Alan Wake will be strongly linked to his story In the face of this very important narrative aspect of the game, what can we expect from Alan Wake 2? The certain elements we have are a new EMA in Bright Falls and the presence of a Bureau of Control agent on the field: it is not so absurd to think that Agent Estevez could join the cast of Alan Wake 2 as a fixed presence of the narrative, as it is equally likely that part of the story, perhaps the prologue, takes place away from Bright Falls. In the trailer for Alan Wake 2 we see different locations: the woods and the streets of the town, but also a decidedly more urban context: judging by the subway sign that passes by in the trailer, Alan is in New York, like the Oldest House.

Another element that comes with the trailer is Alan's phrase: "This story is a monster, and the monsters have different faces". This is perhaps the most difficult to interpret, but we know that Alan has split several times during his time in the Dark Place. In the DLC The Signal and The Writer, Zane explains to the protagonist that it is the irrational and frightened part of his mind that creates what Alan sees in the Dark Place and that, if he wants to survive, he must regain control of himself, a concept that becomes powerful again in Control. Or it is plausible to think of the return of Mr. Scratch, even if that would mean excluding the events of American Nightmare from the canon. Or again, is it related to the fact that in the Oceanview room Zane and Alan have the same appearance?

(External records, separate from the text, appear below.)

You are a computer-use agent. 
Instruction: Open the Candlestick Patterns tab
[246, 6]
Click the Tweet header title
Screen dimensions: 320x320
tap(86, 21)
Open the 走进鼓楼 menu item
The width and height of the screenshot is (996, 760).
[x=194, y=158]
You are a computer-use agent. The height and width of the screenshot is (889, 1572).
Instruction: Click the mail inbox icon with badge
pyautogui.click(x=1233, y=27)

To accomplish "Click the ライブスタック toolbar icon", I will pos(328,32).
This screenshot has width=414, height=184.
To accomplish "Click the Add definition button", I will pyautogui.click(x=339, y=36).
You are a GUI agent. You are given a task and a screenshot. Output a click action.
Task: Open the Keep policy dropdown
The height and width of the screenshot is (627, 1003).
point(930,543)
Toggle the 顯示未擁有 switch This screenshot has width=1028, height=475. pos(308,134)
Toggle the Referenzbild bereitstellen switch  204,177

For Alan Wake, the journey into the nightmare will have no return That said, from here on the speculations for Alan Wake 2 take two different paths, based on how Remedy has decided to tie Alan Wake to Control. In a first scenario, it is reasonable to expect Alan to enter the scene directly in the Oldest House, perhaps passing through the spiral room Oceanview Motel & Casino. Here it is plausible to expect a cameo from Jesse Faden, more than we should say, given that Alan is very much in debt to the new Director of the Bureau. The second possibility is that the two games remain strongly connected, but only through the dense network of secondary but essential elements. Remedy is known for putting really important narrative elements in various written and collectible files, so much so that many players hardly grasp all the links in the various works of the developer.

Whatever the choice of the Finnish software house, Control remains an extremely preparatory work for understanding the narrative universe of Alan Wake, although it remains a stand alone and highly enjoyable adventure without having played Alan Wake; a kind of great encyclopedia of the paranormal that helps the player eager to consult it, to easily navigate some events of this extended universe.

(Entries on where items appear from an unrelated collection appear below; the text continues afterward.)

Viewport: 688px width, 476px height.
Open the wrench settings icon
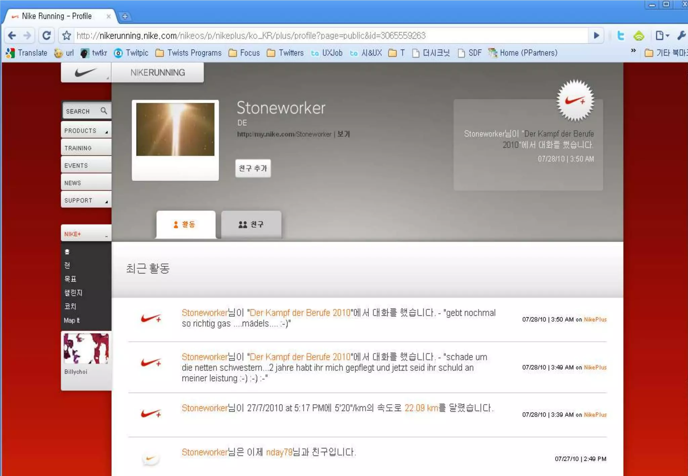681,36
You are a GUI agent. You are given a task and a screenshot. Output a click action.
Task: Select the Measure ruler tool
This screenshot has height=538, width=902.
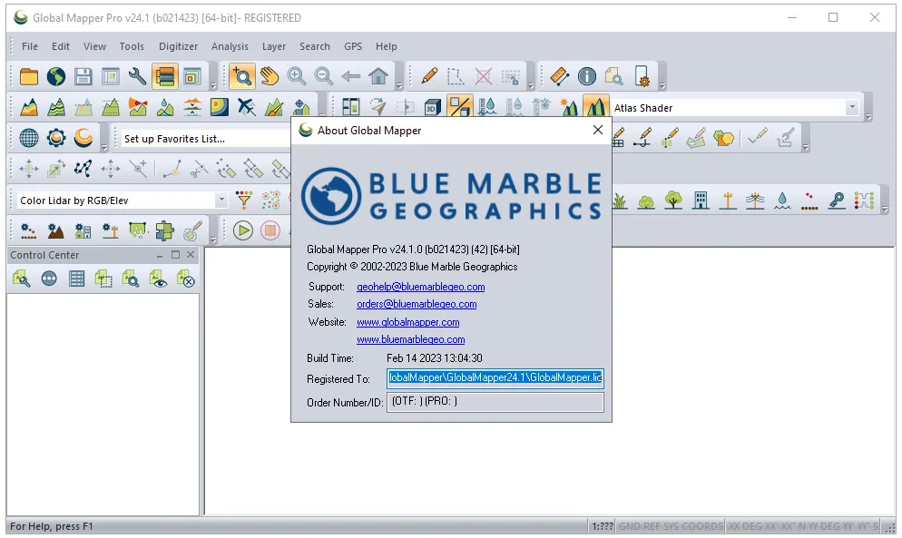560,76
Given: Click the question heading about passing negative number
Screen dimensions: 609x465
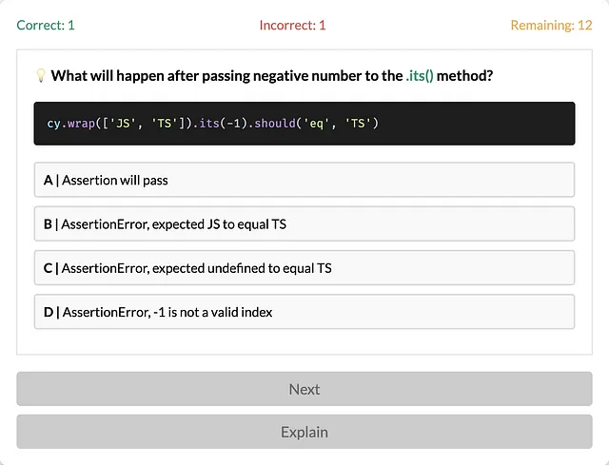Looking at the screenshot, I should pyautogui.click(x=272, y=75).
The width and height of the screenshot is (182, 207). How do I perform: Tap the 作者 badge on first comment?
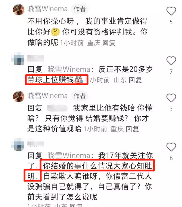80,9
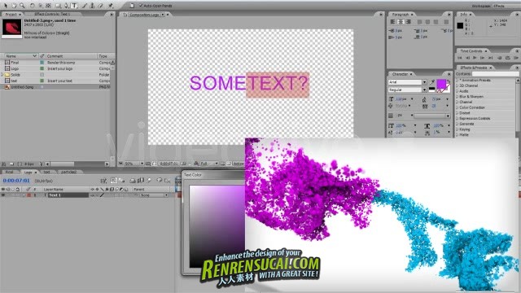Switch to the Effect Controls tab
This screenshot has height=293, width=521.
coord(52,15)
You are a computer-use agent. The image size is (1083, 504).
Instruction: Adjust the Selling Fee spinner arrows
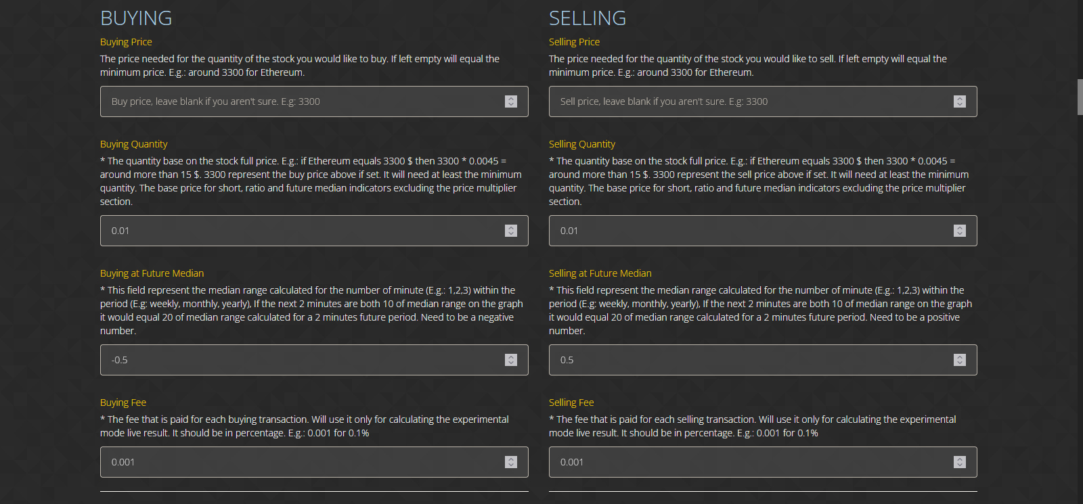(x=960, y=462)
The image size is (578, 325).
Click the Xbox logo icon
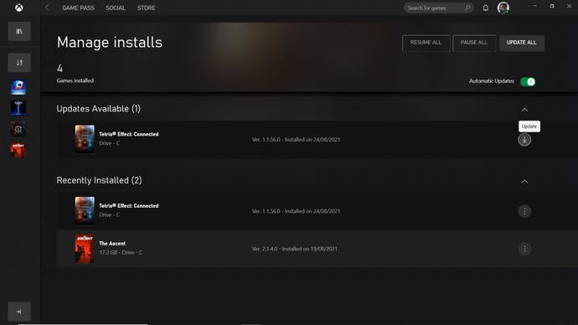(19, 8)
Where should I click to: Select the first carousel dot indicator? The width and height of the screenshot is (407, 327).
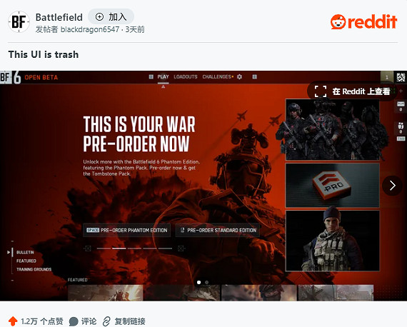(199, 282)
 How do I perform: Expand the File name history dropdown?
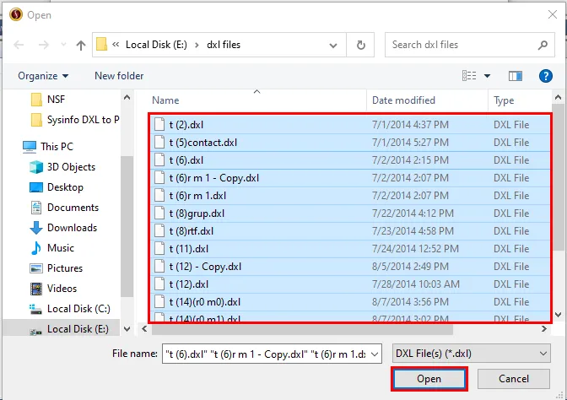[375, 354]
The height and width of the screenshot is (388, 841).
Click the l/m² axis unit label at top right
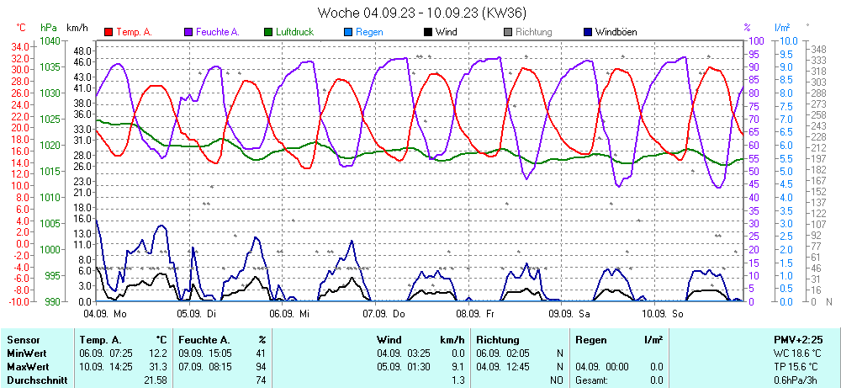[783, 28]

Control is a game with a strong visual impact, we hope this aspect survives in Alan Wake 2 A Another certainty we have for Alan Wake 2 is that the narrative will play a central role within the experience, which will go from a highly action-driven psychological thriller to a real survival horror. This is perhaps the most interesting aspect of Alan Wake 2, a choice that, if used well, will highlight the strengths of Remedy and mitigate the negative ones. Visually speaking, the work done with Control was very remarkable and, even today, there are moments of the game imprinted in our retinas that are difficult to forget: the chase of the CRT TV, the Ashtray Labyrinth, the first time that Jesse enters the Oceanview. A drastic change in gameplay would therefore allow the team to experiment with new solutions and abandon the third-person action which, although successful in Control, would risk becoming stale if used also for Alan Wake 2.

All that remains is wait until 2023 and see what Remedy has in store for us ... and for poor Alan. We know that he will be back and our sixth sense suggests that he will be a truly remarkable EMA.